Start of Text

Abstract by Salvia Sajid

Proton-coupled oligopeptide transporters (POTs) transport a variety of substrates, including peptidomimetics and antibiotics, and thus, are promising candidates for drug delivery. POTs are ubiquitous across the phylogeny with bacterial POTs sharing substantial structural and substrate similarities with human peptide transporters making them conspicuous for drug transport research. For instance, di- and tripeptide permeases from E. coli (YdgR, YjdL) closely resemble the human di- and tripeptide permeases (hPepT1, hPepT2). Therefore, it is relevant to investigate the mechanism of bacterial POTs to understand human peptide transporters better. This thesis focuses on the bacterial transporter YdgR from E. coli as a model system to explore its potential in drug delivery.

End of Text
Start of Information supplied

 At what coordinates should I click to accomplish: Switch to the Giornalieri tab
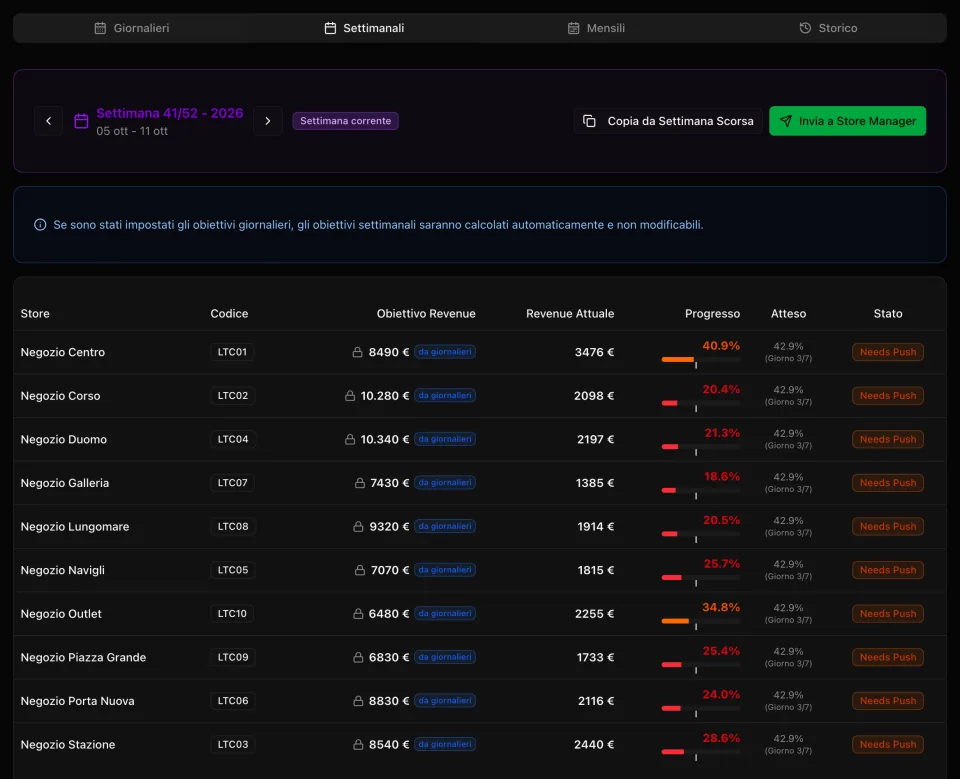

End of Information supplied

- **Instructions to follow**: In the abstract, which bacterial transporter does the thesis use as a model system?

- **Exercise result**: YdgR from E. coli